In that era, baseball was the most prominent team sport and all of the big-league teams were owned by white men. Most were too bigoted or too afraid to hire a black player.
The Pittsburgh Pirates had considered signing a hometown star named Josh Gibson, perhaps the best player in the talent-rich Negro Leagues. The Pirates balked, afraid of a backlash from white customers.
Later, the Boston Red Sox looked at Jackie Robinson, an excellent all-around athlete and an emerging talent in the Negro Leagues. But the Boston team stayed true to its vanilla business model, passing on Robinson.
Not the Dodgers. They hired Robinson, giving him a one-year apprenticeship with their top minor-league club in Montreal before bringing him up to the big leagues in 1947.
This was a step forward in race relations. Lynchings still occurred in America, and police weren’t inclined to investigate them. Segregated schools were both common and legal. Voting was a constitutional right, but many jurisdictions blocked black people from the polls with violence or impossible tests.
Even the military was segregated when
the Dodgers hired Robinson. Not until 1948 did President Harry Truman issue the order establishing equal opportunity in the armed forces. It took another six years before the U.S. Supreme Court reversed the precedent that had allowed school segregation.
From the standpoint of pure talent on the field, Robinson wasn’t the Dodgers’ first choice to pioneer integration.
Their scouts believed Don Newcombe was a better prospect. But Newcombe was just 19 when the Dodgers decided to end the color barrier. Team owners believed he was too young to handle the venom that white crowds and white teams would unleash on a black player.
Robinson had gone to UCLA and served in the segregated Army, where he was court-martialed. He had refused to move to the back of a bus at an Army post in Texas.
A panel of judges acquitted him. Some attributed the favorable ruling to Robinson’s prominence as a collegiate athlete.
Many sportswriters saw Robinson’s signing by the Dodgers as social engineering. They doubted he could play at the highest level.
Others feared that he could. Ben Chapman, manager of the Philadelphia Phillies, browbeat Robinson and encouraged his charges to do the same. Chapman’s conduct was so ugly that the National League eventually forced him to stop.
According to mythology instigated by the sports editor of the old New York Herald Tribune, the St.

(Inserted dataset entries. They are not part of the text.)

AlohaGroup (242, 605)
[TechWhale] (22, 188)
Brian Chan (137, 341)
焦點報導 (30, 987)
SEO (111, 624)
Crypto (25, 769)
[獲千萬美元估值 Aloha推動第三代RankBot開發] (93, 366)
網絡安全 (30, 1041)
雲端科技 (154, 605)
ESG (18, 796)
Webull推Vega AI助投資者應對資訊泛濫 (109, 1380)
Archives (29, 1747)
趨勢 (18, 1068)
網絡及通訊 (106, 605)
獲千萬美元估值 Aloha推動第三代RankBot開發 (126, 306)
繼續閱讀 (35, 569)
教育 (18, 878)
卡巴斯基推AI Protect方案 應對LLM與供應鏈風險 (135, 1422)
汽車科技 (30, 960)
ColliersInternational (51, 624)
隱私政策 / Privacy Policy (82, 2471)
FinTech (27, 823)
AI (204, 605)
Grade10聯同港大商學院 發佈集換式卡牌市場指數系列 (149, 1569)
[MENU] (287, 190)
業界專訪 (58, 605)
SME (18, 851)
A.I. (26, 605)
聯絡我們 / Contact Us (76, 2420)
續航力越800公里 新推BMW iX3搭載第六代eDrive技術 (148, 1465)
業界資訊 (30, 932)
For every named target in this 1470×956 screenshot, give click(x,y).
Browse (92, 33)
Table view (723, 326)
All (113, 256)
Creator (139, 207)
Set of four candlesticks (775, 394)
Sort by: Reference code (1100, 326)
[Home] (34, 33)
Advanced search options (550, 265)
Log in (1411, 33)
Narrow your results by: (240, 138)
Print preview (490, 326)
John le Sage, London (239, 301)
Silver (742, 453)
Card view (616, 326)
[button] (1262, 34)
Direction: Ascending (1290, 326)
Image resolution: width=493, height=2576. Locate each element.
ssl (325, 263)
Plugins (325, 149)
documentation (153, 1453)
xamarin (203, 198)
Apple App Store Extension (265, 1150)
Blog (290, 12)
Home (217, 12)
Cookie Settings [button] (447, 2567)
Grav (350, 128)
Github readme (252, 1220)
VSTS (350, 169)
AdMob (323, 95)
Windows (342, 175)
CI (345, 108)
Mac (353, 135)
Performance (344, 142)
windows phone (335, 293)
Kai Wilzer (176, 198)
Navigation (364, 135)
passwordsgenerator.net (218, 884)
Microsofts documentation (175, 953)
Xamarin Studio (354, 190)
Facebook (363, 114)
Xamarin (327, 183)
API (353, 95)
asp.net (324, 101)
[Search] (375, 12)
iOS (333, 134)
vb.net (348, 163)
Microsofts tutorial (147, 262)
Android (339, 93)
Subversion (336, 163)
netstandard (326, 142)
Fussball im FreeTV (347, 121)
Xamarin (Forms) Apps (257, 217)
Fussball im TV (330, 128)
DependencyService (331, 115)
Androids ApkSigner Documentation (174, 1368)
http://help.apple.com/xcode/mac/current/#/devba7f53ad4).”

Louis Cardinals planned a strike to protest Robinson’s presence in the big leagues. Members of the Cardinals said the story was a lie. Even so, many believe Cardinals’ outfielder Enos Slaughter intentionally spiked Robinson on what began as a routine play at first base.
Robinson came close to breaking, especially on the first day that Chapman degraded him, inning after inning. Robinson prevailed, becoming the first rookie of the year in 1947, most valuable player in the National League in 1949 and a member of the Baseball Hall of Fame in 1962.
His is one of the great stories not only in sports but in lessening prejudice.
Robinson died young, at 53. The Dodgers live on, now based on the coast opposite of where he changed the world.
They begin the National League Championship Series against the Milwaukee Brewers on Friday night. With Robinson in mind, it’s easy to see that sports can be bigger than a game — or even all the games put together.